*REQUIREMENTS*: Reproduce every one of the following items word for word, keeping their order.
** Start DATA FOR THIS EXERCISE **
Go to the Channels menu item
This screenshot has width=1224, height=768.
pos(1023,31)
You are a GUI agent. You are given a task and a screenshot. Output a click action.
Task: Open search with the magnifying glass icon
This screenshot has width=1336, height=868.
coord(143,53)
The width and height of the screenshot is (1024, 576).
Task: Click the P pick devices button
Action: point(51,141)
** End DATA FOR THIS EXERCISE **
*PROBLEM SOLUTION*:
Go to the Channels menu item
This screenshot has width=1224, height=768.
pos(1023,31)
You are a GUI agent. You are given a task and a screenshot. Output a click action.
Task: Open search with the magnifying glass icon
This screenshot has width=1336, height=868.
coord(143,53)
The width and height of the screenshot is (1024, 576).
Task: Click the P pick devices button
Action: point(51,141)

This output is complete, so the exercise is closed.